Na het optreden is het zaak om vier koffers te pakken, want morgen beginnen we aan een lange reis. Die voert ons via Villa Hermosa, Palenque, Campeche en Mérida naar Holbox. In het regenwoud gaan we de schatten van de Maya’s bewonderen en in de stralende zon de oude charmante straatjes van Campeche en Mérida ontdekken. Eindbestemming Holbox is een paradijselijk eiland, ecologisch dus zonder auto’s, waar we in een rietgedekt hutje met veranda en hangmat verblijven.

De eerste stop, Villa Hermosa, is lang niet zo hermosa (prachtig) als de naam doet vermoeden. Geeft niks, want niemand had zich daar ook maar iets bij voorgesteld. Het was slechts een stadje op de route naar Palenque, een rustpunt om de kinderen niet meteen over the top te jagen.

Onze reis is namelijk een verre; eentje die een echte Mexicaan no way met de auto zou afleggen. El señor en ik zijn echter redelijke asfaltvreters, dus we zien er niet zon probleem in. Het potje met vet wordt gewoon weer op tafel gezet.

Palenque is heel andere koek. De mooiste Mayastad van Mexico. Omringd door een ondoordringbare jungle. De toegangsweg is aan de zijen zelfs bovenkant helemaal overwoekerd door vegetatie. Langs de hele route staan legers Mexicanen met kapmessen opgesteld om het oerwoud terug te dringen. Zou dat een paar dagen niet gebeuren, dan zou de weg volkomen worden opgeslokt door onze groene vrienden. Hier moet de mens nog tegen de natuur beschermd worden in plaats van andersom.

Palenque bracht een van de bekendste Mayakoningen voort. Pacal de Grote (wie kent hem niet?) regeerde van 615 tot 683 en heeft de indrukwekkendste graven in Midden-Amerika nagelaten. De graven liggen onder de Tempel van de Inscripties. Dit is een enorme piramide met binnenin een lange, uitgebreide hiërogliefentekst die het koningshuis van de stad en de daden van Pacal de Grote beschrijft.
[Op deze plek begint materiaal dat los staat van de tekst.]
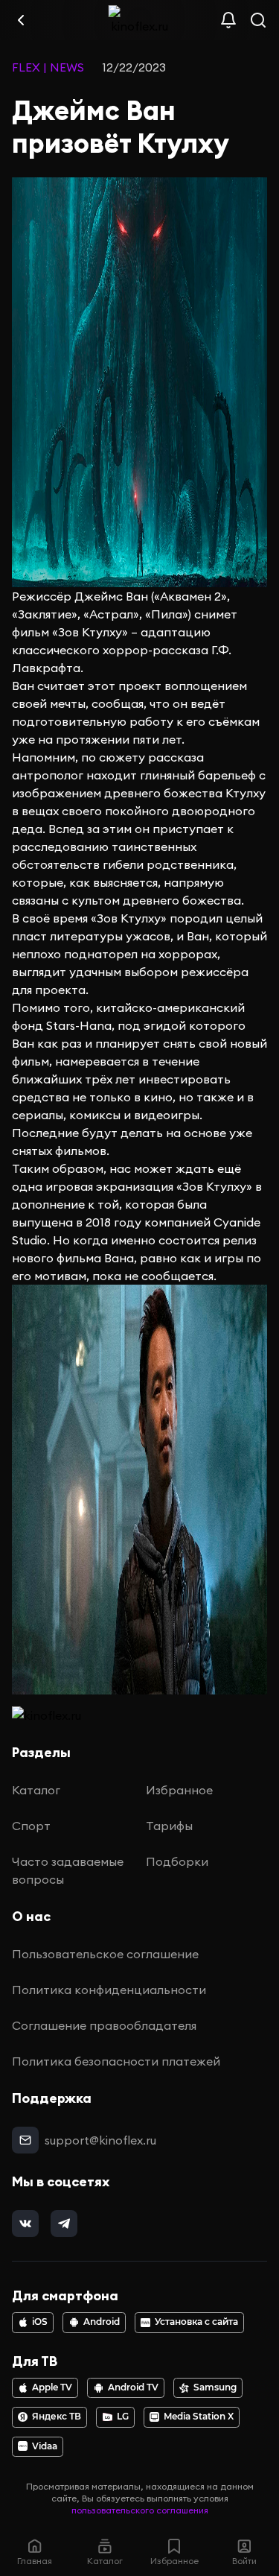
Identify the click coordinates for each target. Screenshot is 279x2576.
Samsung (215, 2387)
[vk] (25, 2223)
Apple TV (52, 2387)
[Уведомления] (228, 20)
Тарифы (169, 1825)
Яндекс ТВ (56, 2416)
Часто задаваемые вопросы (68, 1870)
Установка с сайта (196, 2322)
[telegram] (64, 2223)
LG (123, 2416)
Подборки (177, 1861)
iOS (40, 2322)
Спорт (31, 1825)
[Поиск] (258, 20)
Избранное (179, 1789)
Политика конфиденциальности (109, 1989)
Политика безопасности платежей (116, 2061)
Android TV (133, 2387)
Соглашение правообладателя (104, 2025)
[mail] (25, 2140)
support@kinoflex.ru (100, 2140)
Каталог (36, 1789)
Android (101, 2322)
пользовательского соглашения (139, 2510)
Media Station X (199, 2416)
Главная (34, 2560)
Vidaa (44, 2446)
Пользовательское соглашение (105, 1953)
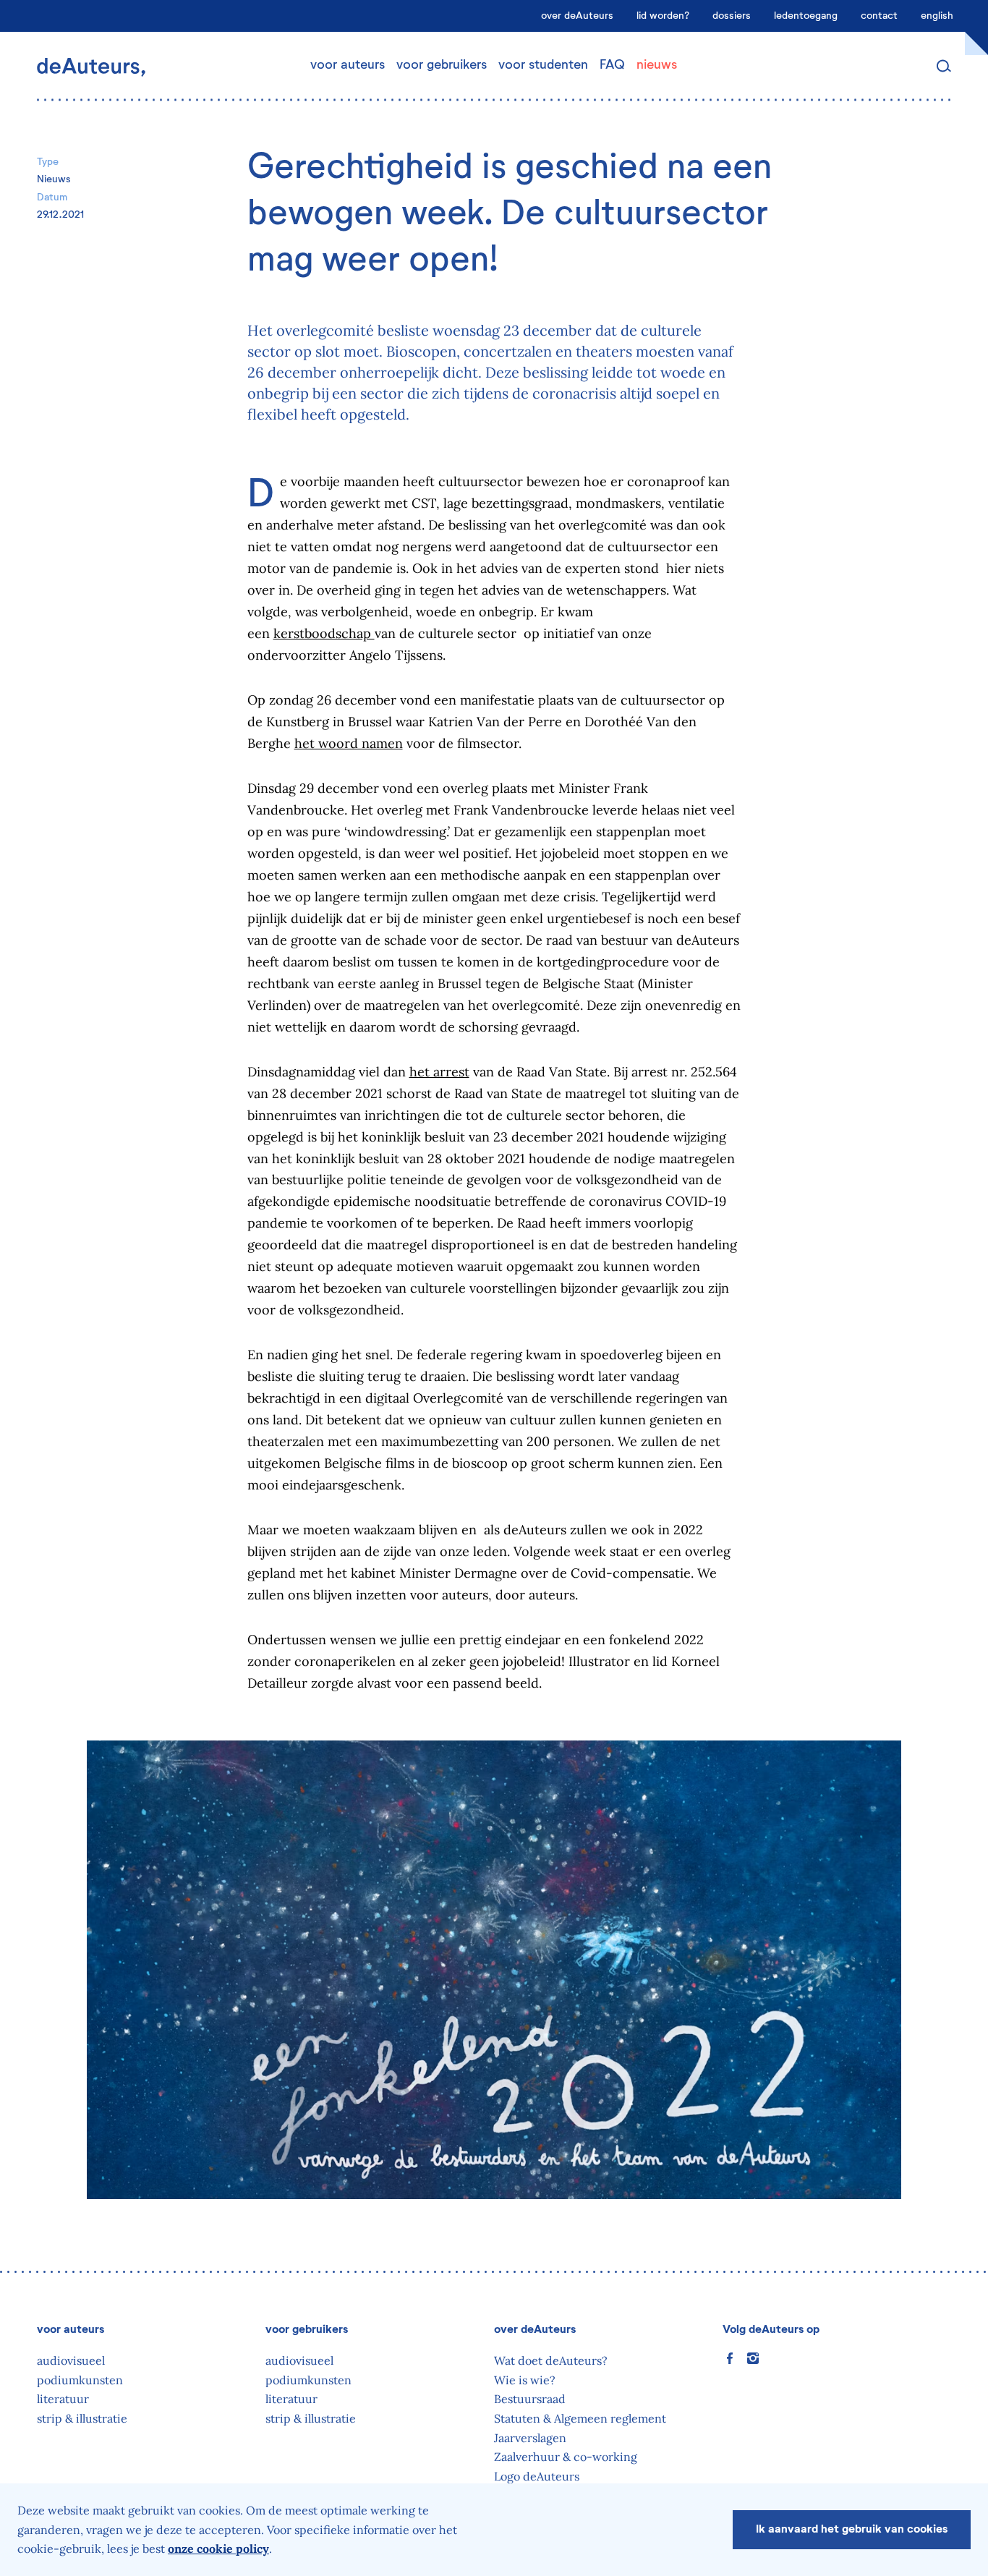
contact (879, 16)
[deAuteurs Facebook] (730, 2358)
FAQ (612, 65)
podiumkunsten (80, 2380)
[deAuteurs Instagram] (753, 2358)
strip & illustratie (82, 2418)
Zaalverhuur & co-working (565, 2456)
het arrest (439, 1071)
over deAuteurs (577, 16)
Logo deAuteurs (536, 2476)
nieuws (656, 65)
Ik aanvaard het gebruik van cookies (851, 2529)
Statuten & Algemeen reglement (580, 2418)
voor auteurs (347, 65)
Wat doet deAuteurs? (551, 2360)
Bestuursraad (530, 2399)
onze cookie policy (218, 2548)
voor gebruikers (441, 65)
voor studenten (543, 65)
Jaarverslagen (530, 2438)
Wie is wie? (524, 2380)
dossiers (731, 16)
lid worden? (662, 16)
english (937, 16)
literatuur (63, 2399)
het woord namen (348, 743)
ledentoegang (806, 16)
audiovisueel (71, 2360)
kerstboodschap (324, 633)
Om het geheel een Indiana Jones-effect mee te geven, kwam er na het optillen van een grote steen in de vloer een gang tevoorschijn, die naar een lange inwendige trap voerde die naar de vergoddelijkte Pacal leidde.

Boven Pacals crypte is een grote steen waarop hij afgebeeld staat terwijl hij de onderwereld in valt en de gestalte aanneemt van een van de tweelinghelden van de Popol Vuh die het gespuis van de onderwereld versloegen om zo onsterfelijkheid te verwerven. Ik mag hem wel, die Pacal met het Grote ego.

Verder wemelt het nog van de andere gebouwen. Zo is er het paleis, dat eigenlijk een conglomeraat van aan elkaar verbonden gebouwen en binnenhoven is. Het paleis bevat veel prachtige beelden, stucreliëfs en een toren met vier verdiepingen. Dan zijn er nog een heus aquaduct en wat aanverwante brokstukken. Het geheel is terechtgekomen op de Unesco Werelderfgoedlijst. Die ik overigens liever afvink dan een boodschappenlijstje.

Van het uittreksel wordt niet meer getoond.